Avidya
Avidya (Sanskrit: अविद्या avidyā f.): Nichtwissen, Unwissenheit; der grundlegendste der fünf Kleshas (Ursachen des Leidens). Aus Unwissenheit hält der Mensch das Vergängliche, Unreine, Schmerzvolle und das Nicht–Selbst fälschlich für das Ewige, Reine, Gute und das Selbst. Er identifiziert sich mit dem Körper, ebenso wie mit der Persönlichkeit, den Talenten, Fähigkeiten und Neigungen: „So bin ich halt“. Er hält das Schmerzvolle für das Gute, Freudvolle. Alles Sinnliche ist letztlich nicht wirklich freudvoll, aber er denkt, dies oder jenes zu erreichen, müsste freudvoll sein.

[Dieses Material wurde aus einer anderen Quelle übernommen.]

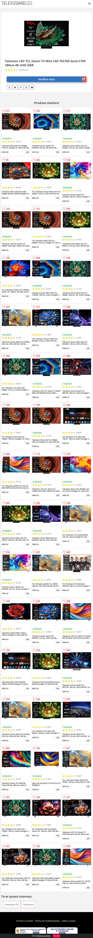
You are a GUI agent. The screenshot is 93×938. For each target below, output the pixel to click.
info (27, 152)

Raja Yoga Sutras von Patanjali
अविद्या क्षेत्रमुत्तरेषां प्रसुप्ततनुविच्छिन्नोदाराणाम् ||2.4|| अनित्याशुचिदुःखानात्मसु नित्यशुचिसुखात्मख्यातिरविद्या ||2.5||
- avidyā kṣetram uttareṣāṃ prasupta-tanu-vicchinnodārāṇām ||2.4||
- anityāśuci-duḥkhānātmasu nitya-śuci-sukhātma-khyātir avidyā ||2.5||
Unwissenheit ist die Ursache (Quelle) von den oben erwähnten Leiden (kleśa), die ihr folgen, ob sie nun latent, schwach, unterdrückt, oder akut sind. Durch Unwissenheit hält man das Vergängliche, Unreine, Leidvolle, das Nicht-Selbst fälschlicherweise für das Ewige, Reine Freudvolle, das Selbst.
Fragen zu Avidya
Dialog zwischen Lehrer und Schüler, aus: Swami Sivananda [1]: Vedanta für Anfänger
Schüler: Was ist die Ursache der Projektion (Adhyasa)?
Guru: Unwissenheit (Avidya).
Schüler: Wem widerfährt diese Unwissenheit?
Guru: Brahman.
Schüler: Wie kann im reinen Brahman eine Unwissenheit herrschen?
Guru: Dies ist mit Worten nicht beschreibbar (Anirvacchaniya). Aus Sicht des Absoluten gibt es weder Jiva (individuelle Seele), noch Unwissenheit, noch die fünf Hüllen. Unwissenheit existiert nur für die individuelle Seele.
Schüler: Wie nennt man Avidya noch?
Guru: Anandamaya Kosha (Wonnehülle) oder Karana Sharira (Kausalkörper) der individuellen Seele.
Guru: Woraus besteht Avidya?
Guru: Sie besteht aus Vasanas (subtile Samen von Wünschen) und Samskaras (Eindrücke im Unterbewusstsein). Alle Eindrücke des Sanchita Karmas (angesammeltes Karma, Ursache und Wirkung vergangener Handlungen) deiner vorangegangenen Leben sitzen hier.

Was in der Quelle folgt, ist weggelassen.